Northwest Electromagnetics and Acoustics Lab (NEAR-Lab) Colloquium
Author: Adaptive Beamforming for Sonar
Posted: April 20, 2012

TITLE: Adaptive Beamforming for Sonar
PRESENTER: D. A. Abraham, CausaSci LLC

Many applications in remote sensing entail the analysis of waves propagating from a signal of interest as measured by an array of spatially separated sensors.  Spatial filtering, known as beamforming, is a common means for increasing signal-to-noise ratio (SNR), rejecting interferences, and localizing a signal.  Conventional beamforming (CBF) concepts are largely similar to their classical spectral-estimation counterparts.  This seminar introduces the basic concepts of what is known as adaptive beamforming (ABF) where, similar to data-adaptive spectral estimation, the spatial filter is designed according to the second-order spatial statistics of the array data.  The primary application considered is array processing for passive sonar.
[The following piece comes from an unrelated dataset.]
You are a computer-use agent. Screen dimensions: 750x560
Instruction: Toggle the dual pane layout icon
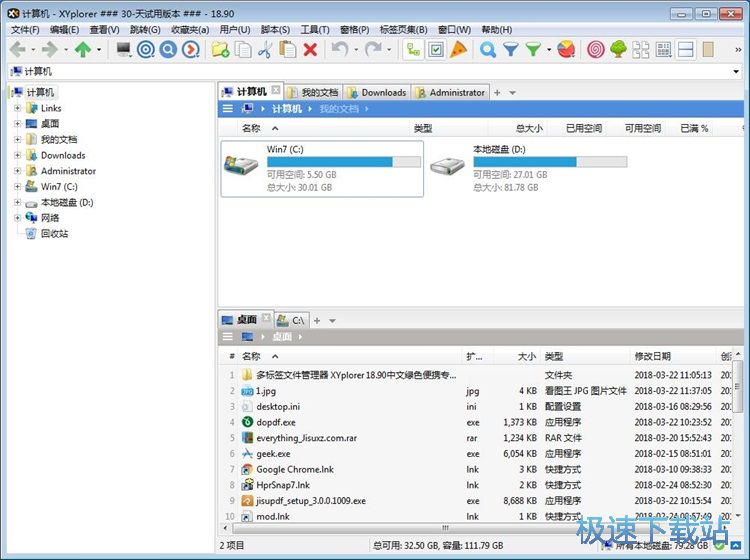pos(686,49)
In contrast to CBF where the spatial filters are fixed, ABF can exploit data-derived information such as the bearing of an interfering signal and produce a spatial filter with a null in its direction, thereby improving performance in other directions.  The impact on the beam pattern (i.e., filter transfer function), beam response (i.e., filter output), and white-noise gain is investigated for a side-lobe canceller and a minimum-variance-distortionless-response beamformer.  The cost of the improved performance attainable by ABF is a requirement to estimate the covariance matrix of the array data.  The loss in performance arising from covariance-matrix estimation is quantified by a (random) loss in SNR.  Finally, an example application to passive sonar is presented, illustrating the benefits of ABF over CBF.

D. A. Abraham obtained B.S., M.S., and Ph.D. degrees in Electrical Engineering and an M.S. degree in Statistics from the University of Connecticut. He has over twenty years of experience in the sonar field, having held positions at U.S. Navy, NATO, and University laboratories. His research has primarily been in applying detection and estimation theory to active and passive sonar signal processing problems. He has both undergraduate and graduate teaching experience at the Electrical and Computer Engineering Department of the University of Connecticut. He has managed basic and applied research programs at the Office of Naval Research and has been active in professional service through technical-committee membership, conference and workshop organization, and as an associate editor of the IEEE Journal of Oceanic Engineering.